Existia uma forma muito simples de saber onde o Interceptor iria estar aportado.
Tirando Acanan e o Deserto Valek, existiam 10 cidades fortalezas ao redor de Thalema.
Geralmente Charles passava dois meses por ano em sua residência, Novembro e Dezembro. E os demais feudos ele visitava como base de abastecimento de provisões uma vez por mês. Como eram meados de Fevereiro era bem provável que Plien ainda fosse seu porto da vez.
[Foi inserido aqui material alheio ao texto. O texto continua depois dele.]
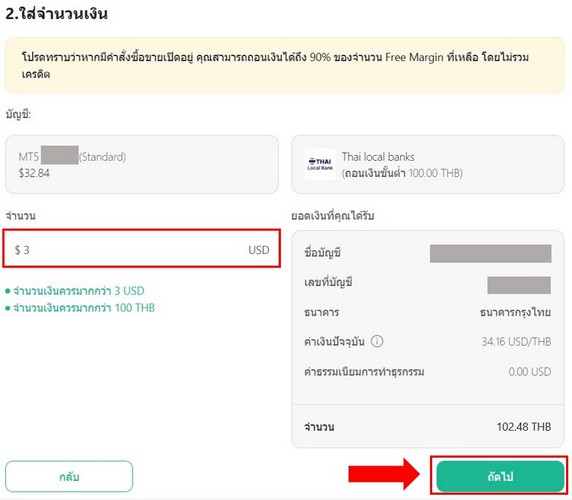Click the 0.00 USD transaction fee value
572x500 pixels.
pos(530,372)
Mas, caso ele tivesse partido para Merikor, certamente o oficial responsável mandaria a mensagem ser repassada.
Berenice seguiu pelo corredor, tão familiar de tantos anos, em direção ao único lugar da mansão onde seu pai poderia ser encontrado, o gabinete.
Agora que ambos tinham se entendido em um acordo de liberdade condicionada, como ela gostava de chamar, se sentia mais a vontade para se dirigir ao pai de uma forma mais próxima.
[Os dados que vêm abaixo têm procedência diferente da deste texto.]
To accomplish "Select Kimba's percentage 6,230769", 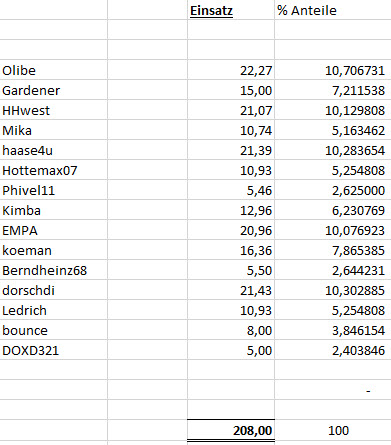I will pos(332,210).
Bateu à porta já a abrindo e projetando sua cabeça para o interior.
─ Pai? Posso entrar?
Allan ergueu os olhos da papelada para ela, fez uma falsa expressão de indignação.
─ Você nunca vai obedecer à etiqueta de ser anunciada antes de admitida num gabinete, não é? ─ ele manteve a cara azeda por mais alguns segundos, depois abriu um sorriso cansado para a filha ─ Entre, querida! O que precisa?
Ela sorriu de volta para ele, puxou uma das cadeiras para trás da mesa de mogno e sentou-se ao seu lado.
─ São alguns assuntos que estão pululando a minha cabeça. ─ começou ela ─ Fui à Cidadela dos Ratos hoje com Frank e a pequena Mag... Gostaria muito de poder ajudar aquelas pessoas! Vivem numa situação muito precária!
─ O que diabos o filho do Taverneiro tem na cabeça? Levar duas moças a um lugar como aquele? ─ Allan parecia estar ficando exasperado.
─ Acalme-se, meu pai! Não fomos muito adentro da periferia. Só até o mercado comprar alguns vestidos novos para a irmãzinha dele! Eles não têm muita condição de contratar alfaiates...
Ouvindo isso, Allan acalmou-se um pouco. Depois conjecturou que sua filha, apesar de um pouco inconseqüente, mostrava interesse real em melhorar a vida da população que um dia viria a comandar.
─ Muito bem... O que você sugere que seja feito?
─ Mestre Edwinn me falou sobre um reino onde os governantes e pessoas da nobreza construíam aglomerados de casas modestas. Ele chamou de apartamentos! Com preços acessíveis às pessoas de situação monetária menos favorecida. Assim todos saem ganhando!
─ É uma proposta interessante! ─ argumentou Allan verdadeiramente interessado nas idéias da filha. ─ Estaria disposta a coordenar esse projeto e calcular os custos de mão de obra, despesas e materias?
Ela mal acreditou no que ouvia. Quem era aquele homem incrível que substituíra seu austero e carrancudo pai?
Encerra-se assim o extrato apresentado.